Como ya les adelanté, el joven llamaba todas las noches a la Central. Yo podía imaginarlo en su hogar girando la manivela que pronto indicaría, en mi señalador, su número. Un número que yo conocía de memoria, como conocía muchísimos, pero éste resonaba en mis oídos con furia y celos, con resquemor y hasta envidia. Y debía preguntarle, aún sabiendo la respuesta: ¿número? Siempre contestaba cero, hacía una pausa prolongada como desafiándome y continuaba... tres, otra pausa y completaba 66. Con la misma tranquilidad yo conectaba una ficha en el código pedido y el solicitante, haciendo girar nuevamente la manivela lograba que la campanilla del teléfono de la chica que ocupaba mis pensamientos, sonara.
Hola… decía ella con ese timbre acompasado y tierno, con avidez de escucharlo y con un tono que aunque disimulado, podía percibirse ansioso.
Y durante el tiempo que duraba el intercambio yo me veía “obligado” a escucharlos. Mis responsabilidades me exigían estar atento al momento del cese de la charla para proceder con rapidez a la desconexión de las líneas y dejarlas así liberadas.
Al oír el saludo final, un “¿hablaron?” me permitía volver a la calma.
Así me convertí en testigo, durante meses, de palabras cálidas y manifestaciones de afecto; también más tarde de la desilusión de la muchacha ante comentarios que la dejaban sin palabras por largos instantes. Fui testigo de su desencanto y también de la agresión que el muchacho escondía detrás de palabras dichas como producto del deseo y las urgencias sexuales.

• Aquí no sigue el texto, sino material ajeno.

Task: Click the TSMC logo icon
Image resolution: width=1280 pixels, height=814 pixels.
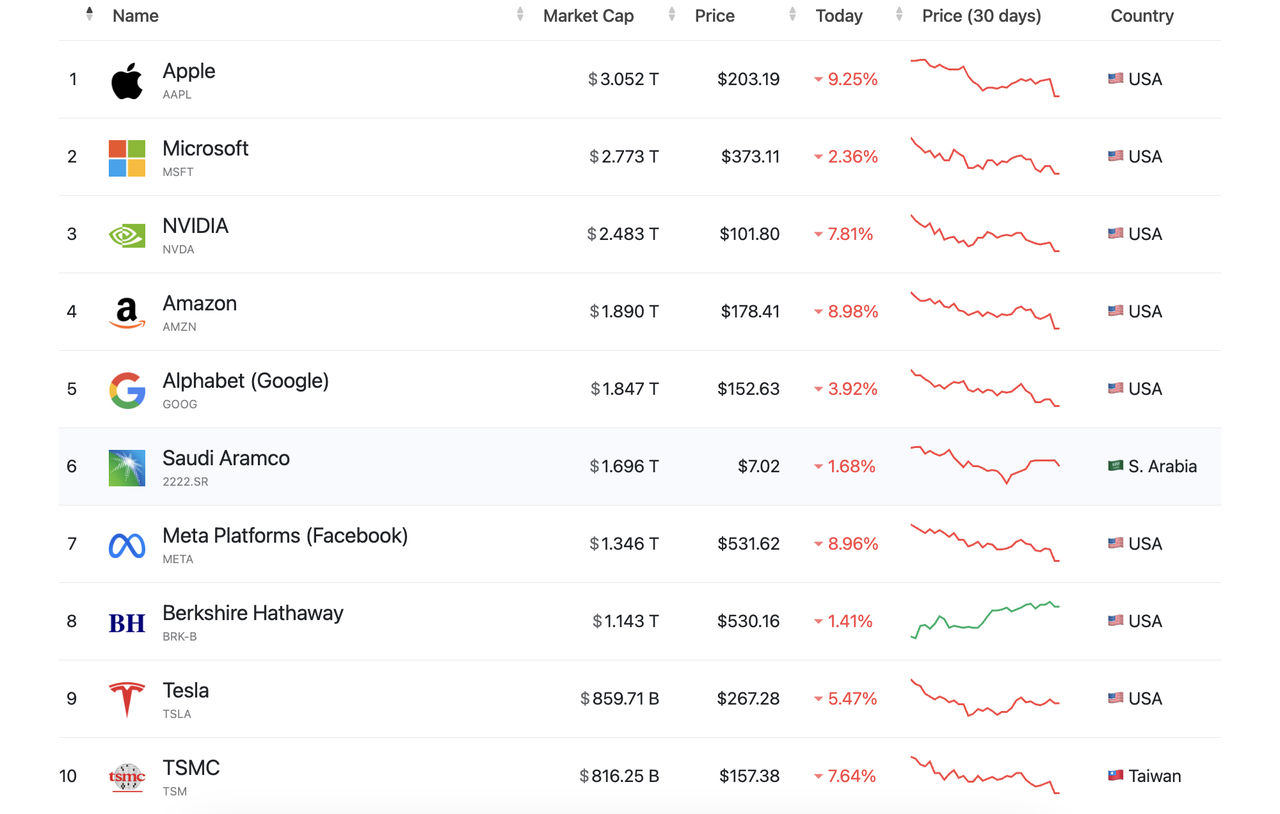Action: 127,777
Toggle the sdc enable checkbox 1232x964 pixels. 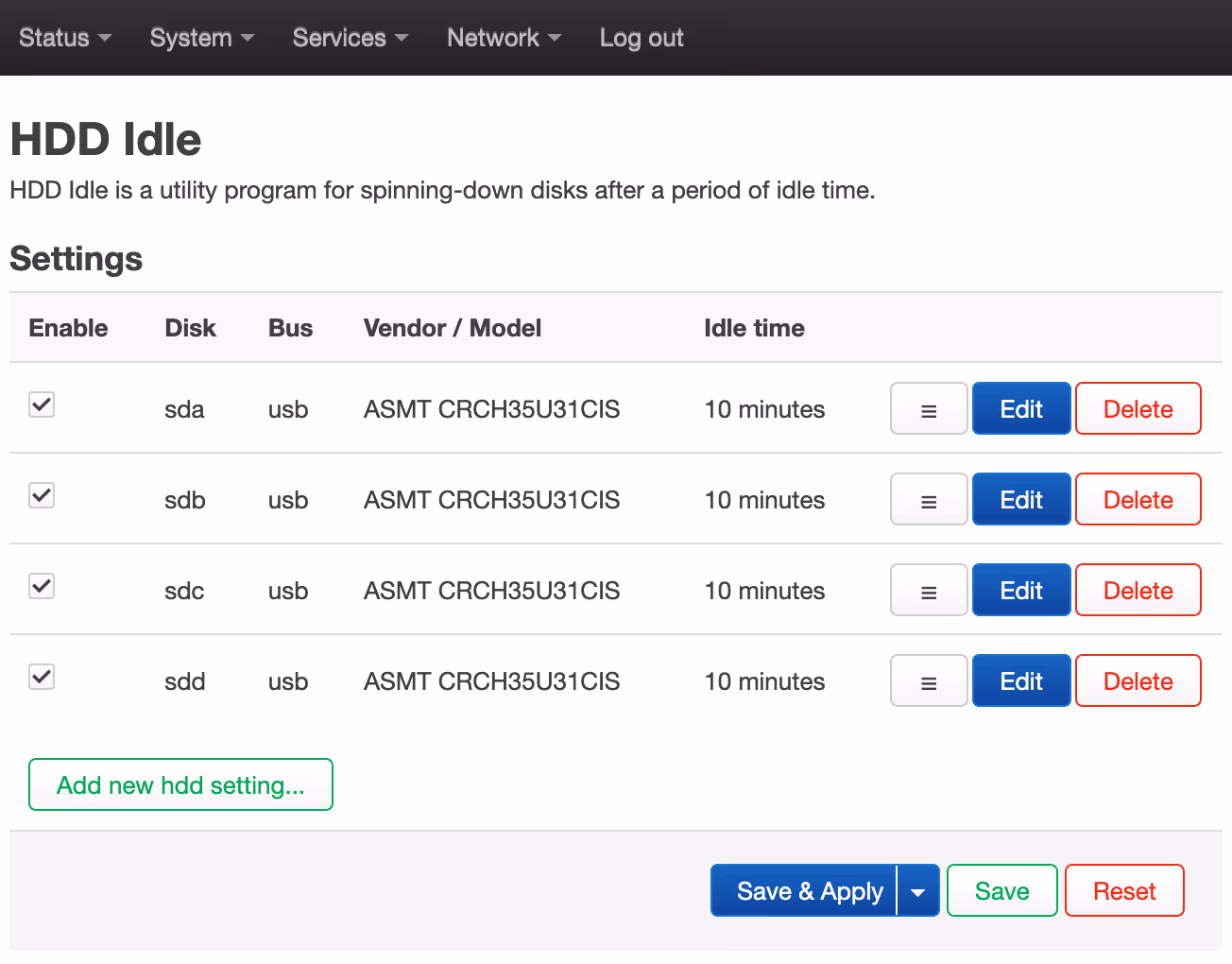[42, 586]
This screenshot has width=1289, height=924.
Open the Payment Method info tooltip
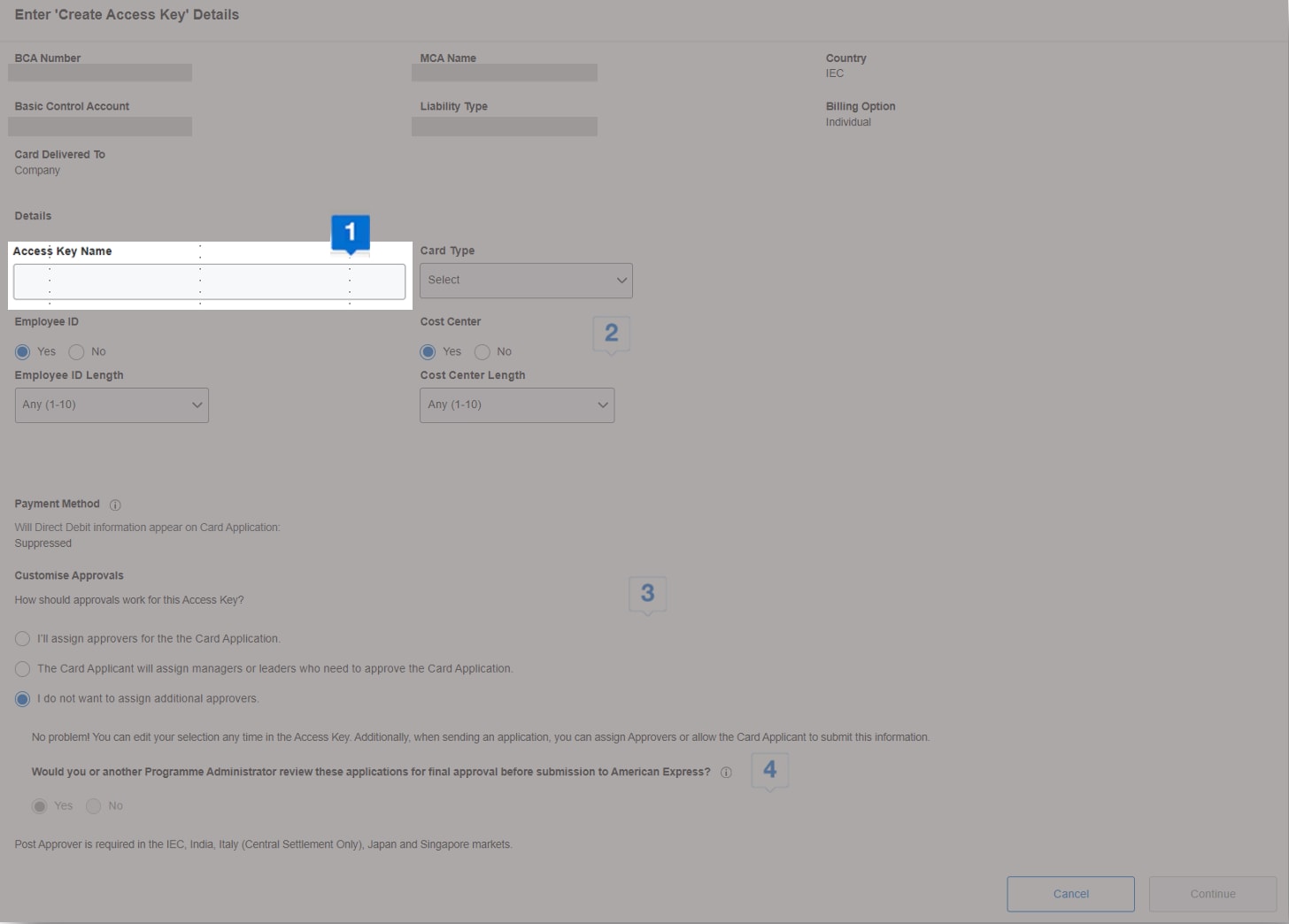pyautogui.click(x=115, y=504)
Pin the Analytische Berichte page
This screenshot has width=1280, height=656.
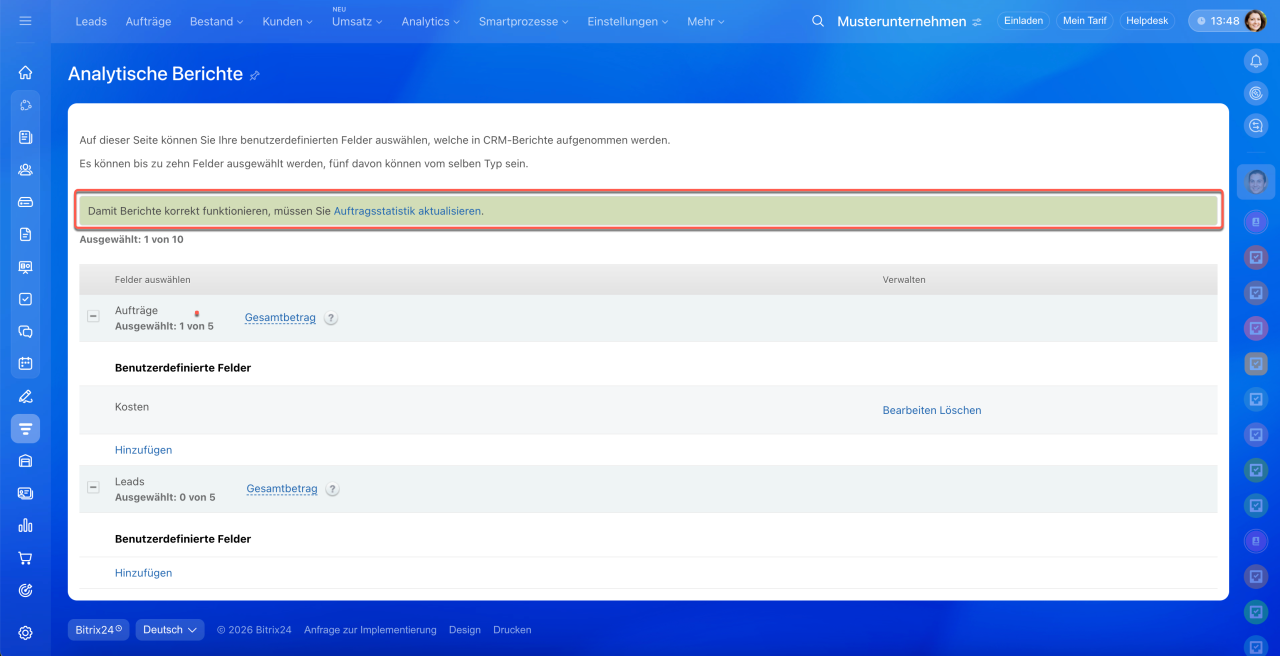[255, 75]
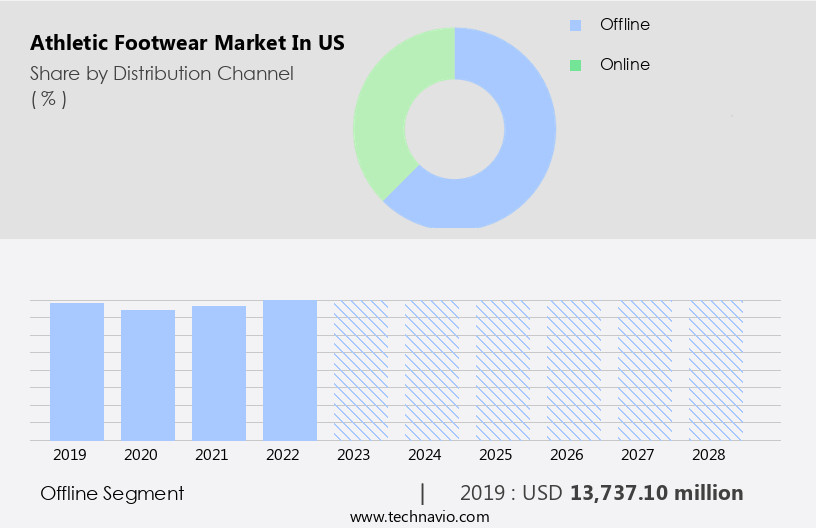Click the hatched 2025 forecast bar
This screenshot has height=528, width=816.
(x=503, y=370)
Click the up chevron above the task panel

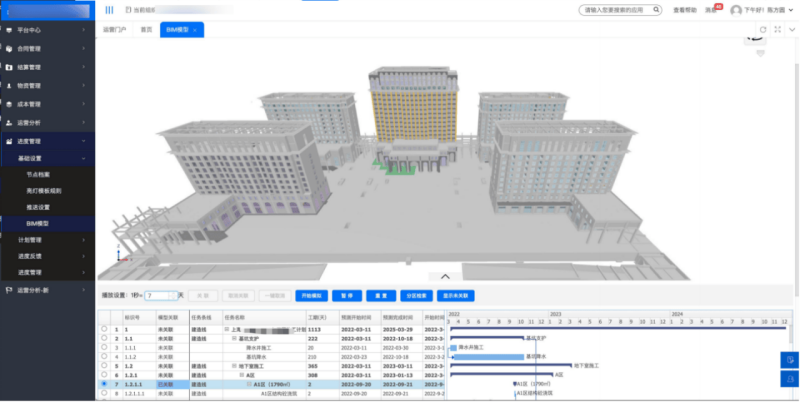pyautogui.click(x=446, y=276)
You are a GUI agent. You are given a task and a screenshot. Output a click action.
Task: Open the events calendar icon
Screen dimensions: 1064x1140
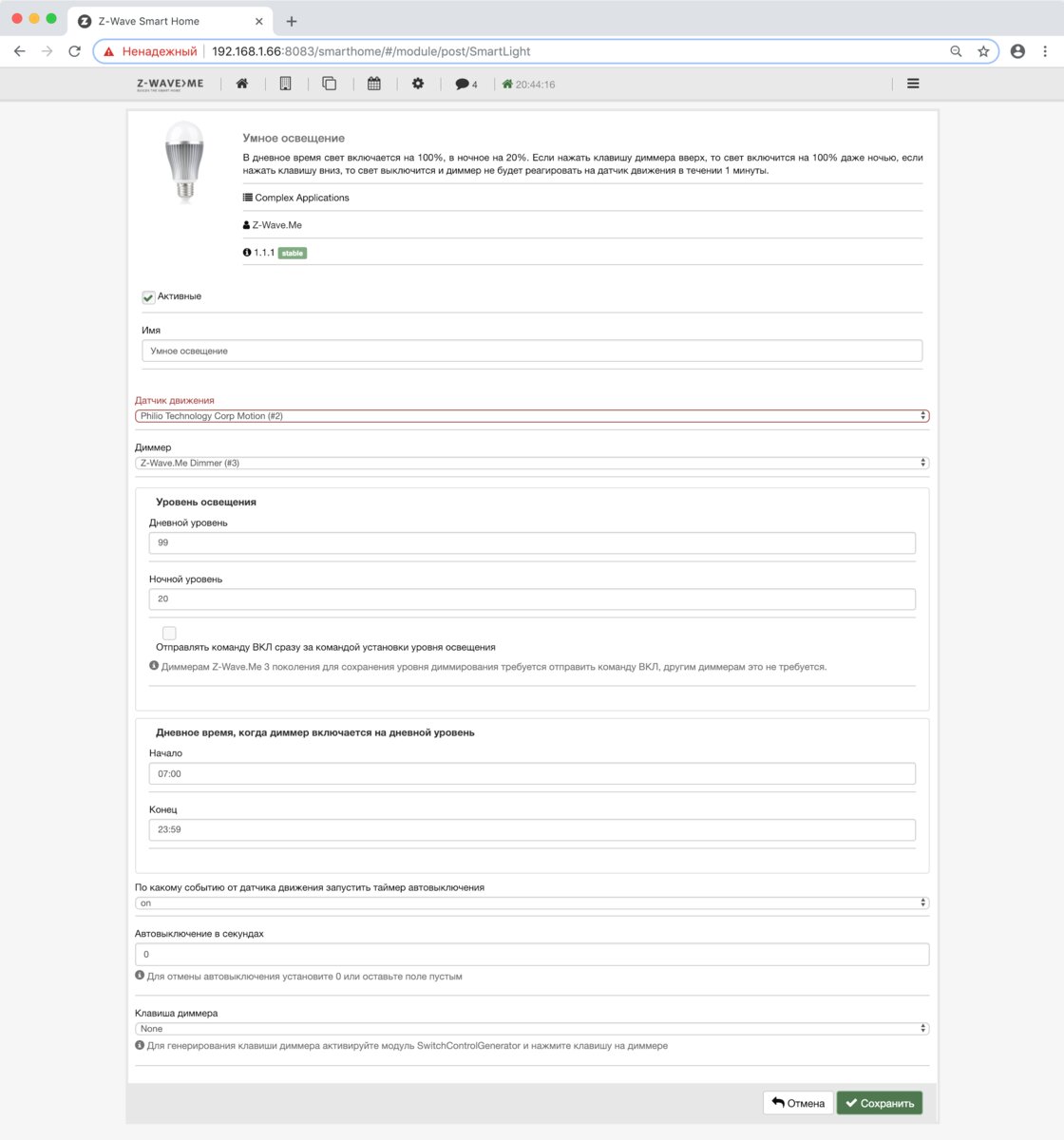click(x=374, y=84)
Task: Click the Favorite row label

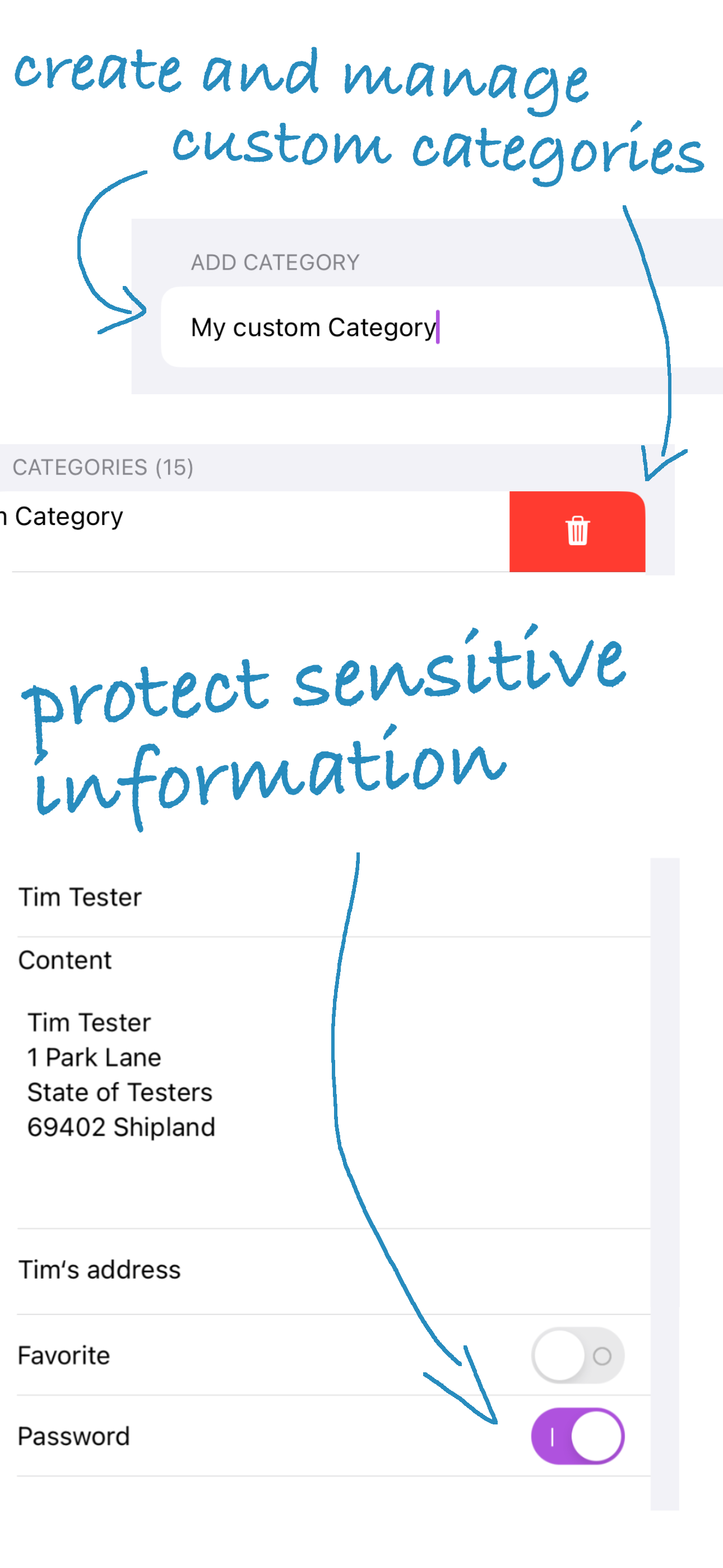Action: 63,1354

Un día de enero, el mismo día que recibí la citación para cumplir con la obligatoriedad del servicio militar, había tomado la decisión.
Esa noche la campanilla del 0366 sonó guiada por el teléfono que yo comandaba como guardia nocturna de la central telefónica.
Ella atendió sorprendida.
Dejen que guarde para mí cuánto me costó conquistarla. Solo les contaré que, entre cartas y escasísimas visitas, Mercedes esperó por más de un año mi regreso.
Para no separarnos jamás.
N. de la A. : "El telefonista" es producto de uno de los tantos relatos que mi padre, Eduardo Starzak, me contara a lo largo de su vida, con la emoción de quien bucea en aguas cálidas y profundas.